§ AIM OF THE TASK
Would you reproduce, word for word, only the lines running from the top of the data through the line containing "Open the Settings menu", and none of the pictures?

§ SOURCE DATA
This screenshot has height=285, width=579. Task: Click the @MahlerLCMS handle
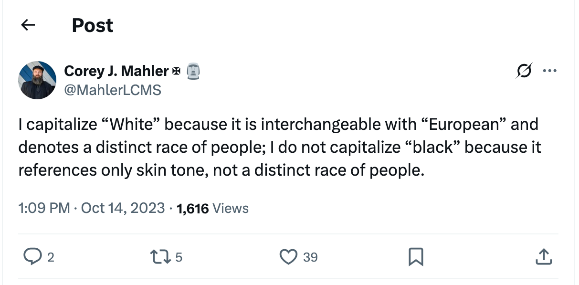(x=112, y=89)
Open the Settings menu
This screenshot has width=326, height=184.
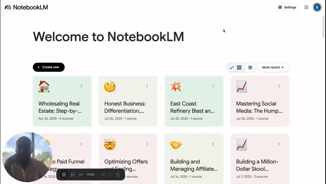287,7
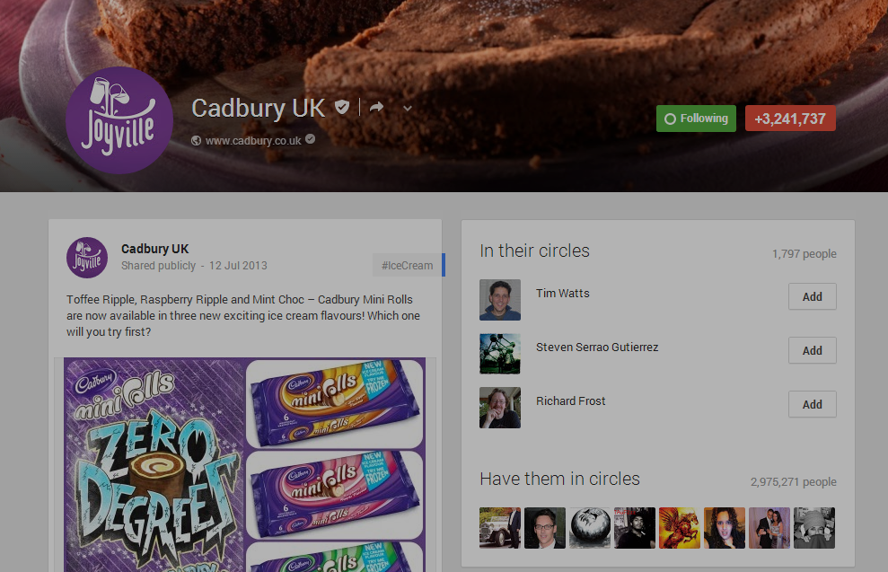Screen dimensions: 888x572
Task: Click the 1,797 people link in their circles
Action: pyautogui.click(x=804, y=253)
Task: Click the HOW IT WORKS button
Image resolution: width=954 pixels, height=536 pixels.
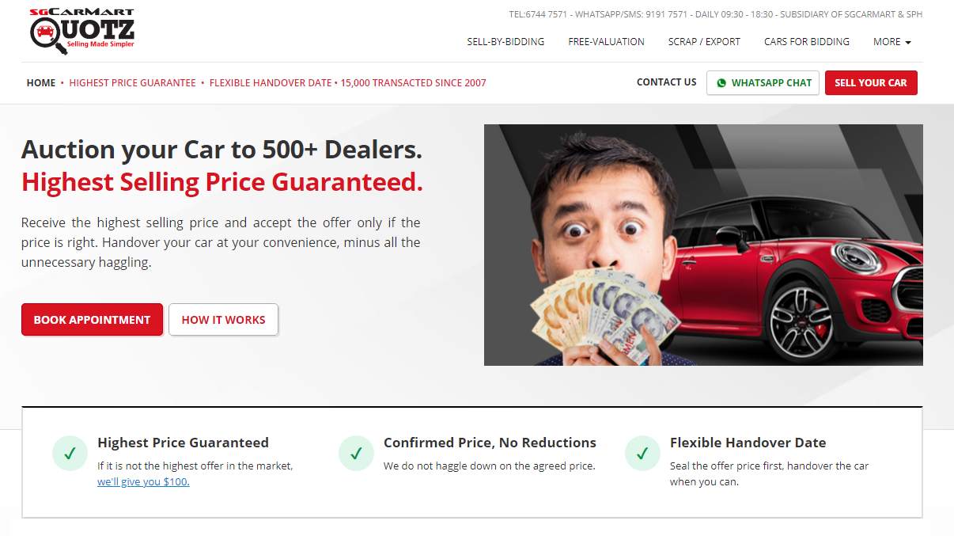Action: coord(223,320)
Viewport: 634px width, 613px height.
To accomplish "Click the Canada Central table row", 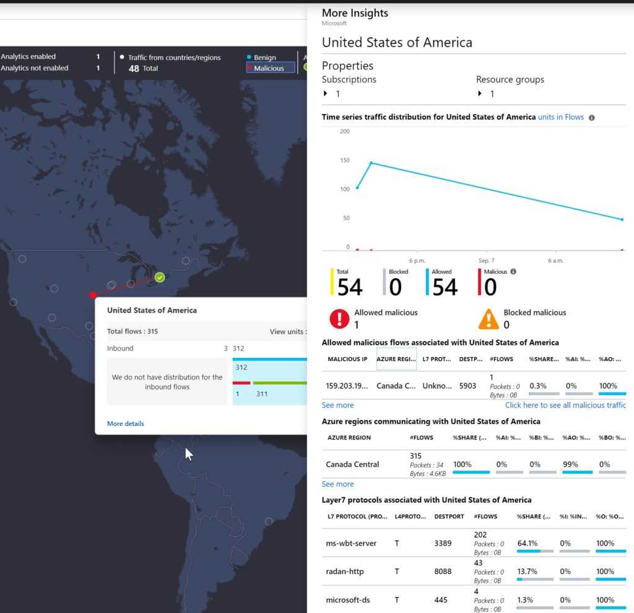I will (x=474, y=464).
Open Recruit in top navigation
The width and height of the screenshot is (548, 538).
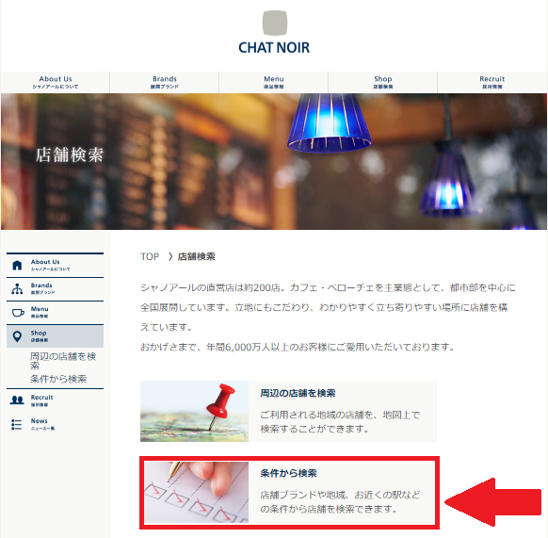(x=492, y=82)
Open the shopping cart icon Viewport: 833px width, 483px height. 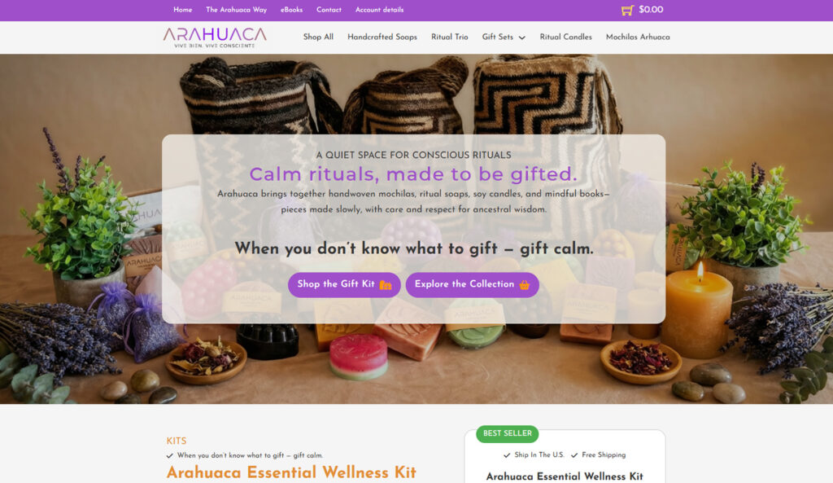click(x=627, y=10)
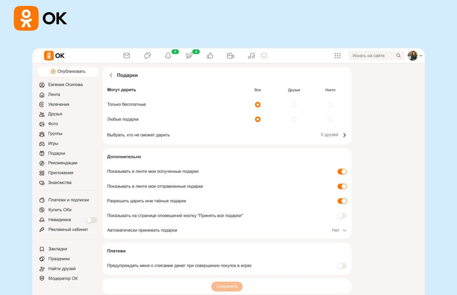This screenshot has width=457, height=295.
Task: Open music note icon
Action: pos(251,56)
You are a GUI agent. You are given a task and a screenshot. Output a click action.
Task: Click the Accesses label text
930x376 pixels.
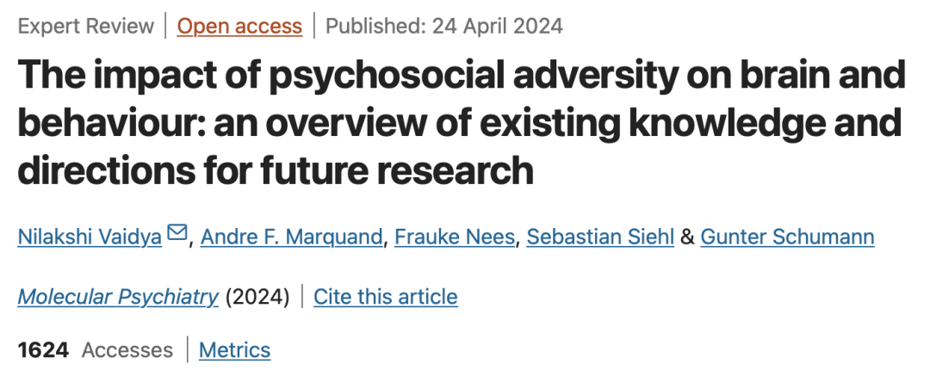[127, 350]
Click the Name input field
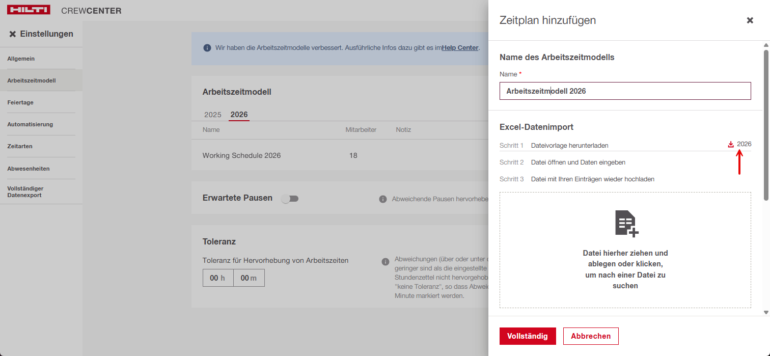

§ THE COMPLETED TASK
This screenshot has height=285, width=579. Task: Click the @MahlerLCMS handle
(x=112, y=89)
Open the Settings menu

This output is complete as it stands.